Last year I had the pleasure of going back home to Boston to watch my beloved Titans play the Patriots in Foxboro during the regular season. It was a spectacular game, coming down to the last few minutes, with both McNair and Brady dueling it out. I also was with three really good friends making it all that much more enjoyable.
However, during this trip, the Boston Red Sox were about halfway through their playoff series with the Oakland A's. I attempted to warn two of my friends who had never truly experienced the heartbreak that comes with being a Sox fan from getting too excited about the Bosox, because they will only break your heart. Besides maybe the '99 series against the Yankees, I had pretty much sworn off the Sox since '86 for fear of getting another heart attack, sort of like deleting a phone number from your cell phone so you won't call that girl that likes to use you and spit you out when she'd done. It just not worth it. Let it go and all that.
What happened instead? I got caught up in Bosox fever like a snowflake in an avalanche, and my Bosox blod flowed through my veins. While we were at the Titans/Pats game, they displayed replays of the Red Sox/A's highlights during each time out. At one point a penalty was called against the Pats, but the crowd erupted because the game winner for the Sox came up on the screen. Folks listening at home must have been mystified. During most of the football game, we were generally harassed by Pats fans because of our Titans attire, but once we let on that we were Boston native Red Sox fans, we became like brothers in arms. It was truly a sight to see.
We had decided to stay an few extra days after the game to show our friends around Boston, we had the oppurtunity to experience the fever that takes over Boston during Red Sox playoff games. We got to watch the final game against the A's in Copley Square, with the Sox winning in their usual nail biting fashion. This was followed by spilling out to Newbury street and starting a near riot with fellow Bosox fans, chanting in unison, "YANKEES SUCK!!!". A glorious moment that.

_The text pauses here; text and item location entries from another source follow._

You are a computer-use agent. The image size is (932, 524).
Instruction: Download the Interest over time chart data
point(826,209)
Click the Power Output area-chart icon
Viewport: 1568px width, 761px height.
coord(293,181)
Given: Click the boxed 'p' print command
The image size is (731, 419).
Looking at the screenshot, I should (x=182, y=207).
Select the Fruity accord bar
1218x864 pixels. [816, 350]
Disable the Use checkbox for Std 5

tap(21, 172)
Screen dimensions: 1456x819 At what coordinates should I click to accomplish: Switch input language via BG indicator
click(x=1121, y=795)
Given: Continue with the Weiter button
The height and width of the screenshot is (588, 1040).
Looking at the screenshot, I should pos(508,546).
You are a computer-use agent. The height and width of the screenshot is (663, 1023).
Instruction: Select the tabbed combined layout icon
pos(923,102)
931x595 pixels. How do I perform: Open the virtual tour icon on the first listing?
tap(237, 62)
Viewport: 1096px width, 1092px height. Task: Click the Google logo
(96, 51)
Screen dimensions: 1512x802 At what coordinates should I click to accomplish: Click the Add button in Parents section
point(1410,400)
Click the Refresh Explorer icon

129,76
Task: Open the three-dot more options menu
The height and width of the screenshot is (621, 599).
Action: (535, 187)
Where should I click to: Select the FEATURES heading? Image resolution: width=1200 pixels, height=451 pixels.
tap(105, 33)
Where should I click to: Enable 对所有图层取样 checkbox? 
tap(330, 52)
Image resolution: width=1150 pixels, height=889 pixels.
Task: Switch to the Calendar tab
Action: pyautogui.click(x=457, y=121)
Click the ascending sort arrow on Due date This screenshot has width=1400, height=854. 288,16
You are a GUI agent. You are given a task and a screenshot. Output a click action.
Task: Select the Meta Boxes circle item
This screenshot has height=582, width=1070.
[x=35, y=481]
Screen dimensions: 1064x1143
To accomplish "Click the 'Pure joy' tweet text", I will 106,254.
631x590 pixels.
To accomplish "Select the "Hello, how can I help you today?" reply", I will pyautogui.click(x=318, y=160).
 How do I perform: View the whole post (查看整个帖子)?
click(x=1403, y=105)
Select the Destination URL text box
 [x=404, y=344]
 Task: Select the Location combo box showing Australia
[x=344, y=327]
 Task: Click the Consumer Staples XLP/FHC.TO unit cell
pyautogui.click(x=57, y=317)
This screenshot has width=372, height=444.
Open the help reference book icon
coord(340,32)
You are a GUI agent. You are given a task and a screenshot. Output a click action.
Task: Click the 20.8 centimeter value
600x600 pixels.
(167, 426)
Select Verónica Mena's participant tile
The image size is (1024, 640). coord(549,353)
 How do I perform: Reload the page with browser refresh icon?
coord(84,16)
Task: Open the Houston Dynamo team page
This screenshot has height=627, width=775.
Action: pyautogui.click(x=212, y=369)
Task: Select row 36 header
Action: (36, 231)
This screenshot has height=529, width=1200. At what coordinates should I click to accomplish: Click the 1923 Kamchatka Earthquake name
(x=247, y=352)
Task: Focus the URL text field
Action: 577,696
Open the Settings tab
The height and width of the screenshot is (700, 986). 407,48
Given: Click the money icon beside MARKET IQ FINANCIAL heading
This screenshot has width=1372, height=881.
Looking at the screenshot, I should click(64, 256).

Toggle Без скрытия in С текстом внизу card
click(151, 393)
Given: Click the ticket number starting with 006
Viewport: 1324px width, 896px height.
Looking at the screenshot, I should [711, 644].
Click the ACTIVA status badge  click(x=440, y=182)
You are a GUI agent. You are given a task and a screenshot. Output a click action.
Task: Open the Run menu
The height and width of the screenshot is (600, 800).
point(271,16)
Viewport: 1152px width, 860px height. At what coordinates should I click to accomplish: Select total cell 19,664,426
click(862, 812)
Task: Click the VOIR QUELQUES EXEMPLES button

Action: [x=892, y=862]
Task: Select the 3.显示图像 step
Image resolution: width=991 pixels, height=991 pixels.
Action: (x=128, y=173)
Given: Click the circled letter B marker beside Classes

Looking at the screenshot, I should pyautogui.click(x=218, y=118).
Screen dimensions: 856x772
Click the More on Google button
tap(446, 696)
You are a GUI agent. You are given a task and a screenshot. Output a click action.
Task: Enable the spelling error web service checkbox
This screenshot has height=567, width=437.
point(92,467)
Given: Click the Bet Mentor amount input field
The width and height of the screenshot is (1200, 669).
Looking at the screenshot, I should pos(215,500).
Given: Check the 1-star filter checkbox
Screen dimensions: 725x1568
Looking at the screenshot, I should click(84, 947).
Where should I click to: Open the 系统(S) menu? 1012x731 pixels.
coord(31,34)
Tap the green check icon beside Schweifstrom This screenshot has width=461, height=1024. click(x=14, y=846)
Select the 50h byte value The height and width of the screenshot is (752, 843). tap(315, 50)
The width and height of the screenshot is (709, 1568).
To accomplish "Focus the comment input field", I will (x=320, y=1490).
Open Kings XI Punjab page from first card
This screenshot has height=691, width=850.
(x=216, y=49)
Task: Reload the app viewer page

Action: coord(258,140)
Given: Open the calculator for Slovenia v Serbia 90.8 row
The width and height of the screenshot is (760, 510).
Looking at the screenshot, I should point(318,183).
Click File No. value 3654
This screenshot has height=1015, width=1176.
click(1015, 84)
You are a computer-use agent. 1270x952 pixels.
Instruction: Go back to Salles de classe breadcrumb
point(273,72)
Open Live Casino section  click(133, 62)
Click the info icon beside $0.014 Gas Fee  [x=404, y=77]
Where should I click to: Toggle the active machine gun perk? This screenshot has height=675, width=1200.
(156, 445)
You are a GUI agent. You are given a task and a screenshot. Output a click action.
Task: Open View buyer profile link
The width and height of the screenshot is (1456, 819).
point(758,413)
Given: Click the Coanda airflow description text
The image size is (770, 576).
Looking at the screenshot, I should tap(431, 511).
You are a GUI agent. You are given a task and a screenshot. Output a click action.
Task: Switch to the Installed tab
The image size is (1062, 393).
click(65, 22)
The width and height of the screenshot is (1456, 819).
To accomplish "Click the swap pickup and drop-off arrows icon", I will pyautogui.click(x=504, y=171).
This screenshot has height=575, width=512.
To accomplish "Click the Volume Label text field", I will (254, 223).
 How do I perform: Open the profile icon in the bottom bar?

Of course, most of you may know who last year ended. Red Sox lose in regular heart break fashion to the hated Bronx Bombers in game seven. That whole sinking feeling rushing over you like a wave started again.
So here we are again, looking at yet another Bosox playoff run, which appears as though our World Series hopes will once again have to go through the Evil Empire. Bill Simmons, the Sportsguy, has written a column that may explain this whole Bosox sado-masochism a bit further and is well worth the read.
Pledge Allegiance To Red Sox Nation
Here are some relevant excerpts that hit the nail on the head....
You couldn't ask for a more insane week. Now they're only two and a half behind the Yanks. Who knows? And yet, with October looming... I mean ...
I'm just not sure that I'm ready to go through this again.
Nobody is. And that's the rub. It's the best Red Sox team of my lifetime, a well-rounded machine with quality pitchers and big bats, a good defensive squad with a deep bench, a likable group of guys who care about one another. They deserve the benefit of the doubt, a clean slate with a fan base that won't panic every time something goes wrong. It's just that we can't help it. Last October nearly broke us. You can only heal so much.
Maybe enough time hasn't passed yet. I still remember everything about last October, those twelve playoff games unfolding like rounds in a classic boxing match, so many twists and turns that even Harold Lederman couldn't have scored it. I still remember the minutes and hours after that fateful Game 7 in the Bronx, when I called Dad just to make sure he was still breathing. I still remember the following afternoon, when everything hit me at once -- the residual emotions of the past three weeks swelling up like a killer wave, knocking me right on my back -- and I actually had to leave work early. It was too much. Baseball shouldn't mean this much.
A few months passed. I thought I was okay. Last Friday brought everything back. This isn't about a curse, it's about baggage, the way an accumulation of experiences alters your innate reactions. Like every Red Sox fan, I have baggage. Tons of it. Now we're heading into October with another dicey manager. My guard is up. I can't help it. At the same time, I'm going to spend my entire afternoon monitoring that Yankees doubleheader against Minnesota today. Because you never know.
Everything has changed. Nothing has changed. I don't want to go through this again. I can't live without it. I'm not sure I can handle it. I couldn't imagine any other way.
And if none of this makes sense ... well, you obviously aren't a Red Sox fan.
I didn't really want to say this, but it's about time to COWBOY UP yet again......will we ever learn? Or will we finally reach the promised land?